I am reading the "Algorithm Design" (Kleinberg et al). Inside this book, at the chapter 11.6 there is an inequality I have failed to resolve.
Considering $\beta=m^{(1/3)}$ and $|I|>=1$ (it is a set) divide the follower inequality by $\beta^2$:
$ \beta^2|I^*|<=2(\beta^3|I|+m)+\beta|I|) $
The book say that this division results:
$ |I^*|<=(4m^{1/3}+1)|I| $
I try several time to resolve this inequality but I have never succeeded in referring to the above formula.
For more details on this inequality you can see the Kleinberg book at p. 630.
Thanks, Marco
We have of course $\beta^3 = m$, so we can rewrite the original expression as
$\beta^2 |I^*| \leq 2(\beta^3|I| + \beta^3) + \beta |I|$.
Then dividing by $\beta^2$,
$|I^*| \leq 2 \beta |I| + 2 \beta + \frac{|I|}{\beta} = 2m^{1/3} |I| + 2m^{1/3} + \frac{|I|}{m^{1/3}}$.
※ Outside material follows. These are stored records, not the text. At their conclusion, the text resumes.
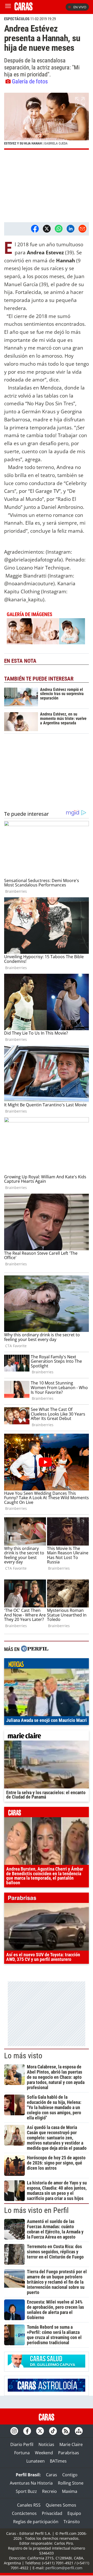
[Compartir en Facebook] (35, 229)
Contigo (70, 2475)
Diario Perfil (21, 2444)
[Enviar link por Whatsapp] (59, 229)
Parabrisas (68, 2453)
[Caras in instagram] (14, 2431)
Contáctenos (24, 2513)
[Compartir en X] (47, 229)
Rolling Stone (70, 2483)
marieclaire (46, 1737)
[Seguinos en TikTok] (53, 2431)
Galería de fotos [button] (30, 81)
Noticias (46, 2444)
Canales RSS (29, 2505)
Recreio (49, 2491)
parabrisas (46, 1899)
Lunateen (35, 2461)
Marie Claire (71, 2444)
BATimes (58, 2461)
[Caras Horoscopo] (46, 2390)
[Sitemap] (79, 2431)
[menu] (8, 7)
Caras (51, 2475)
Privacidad (52, 2513)
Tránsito (72, 2521)
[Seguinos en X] (40, 2431)
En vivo (79, 7)
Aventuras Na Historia (31, 2483)
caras (46, 1813)
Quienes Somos (61, 2505)
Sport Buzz (26, 2491)
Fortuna (22, 2453)
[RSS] (66, 2431)
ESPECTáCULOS (16, 19)
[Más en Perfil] (34, 1649)
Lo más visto (23, 2055)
The two short steps that are glossed over in the proof are to notice that since $|I| \geq 1$, $2m^{1/3} \leq 2m^{1/3}|I|$, and (since presumably $m \geq 1$) that $\frac{|I|}{m^{1/3}} \leq |I|$. Then we have
$2m^{1/3} |I| + 2m^{1/3} + \frac{|I|}{m^{1/3}} \leq 2m^{1/3} |I| + 2m^{1/3} |I| + |I| = (4m^{1/3} + 1)|I|$, as desired.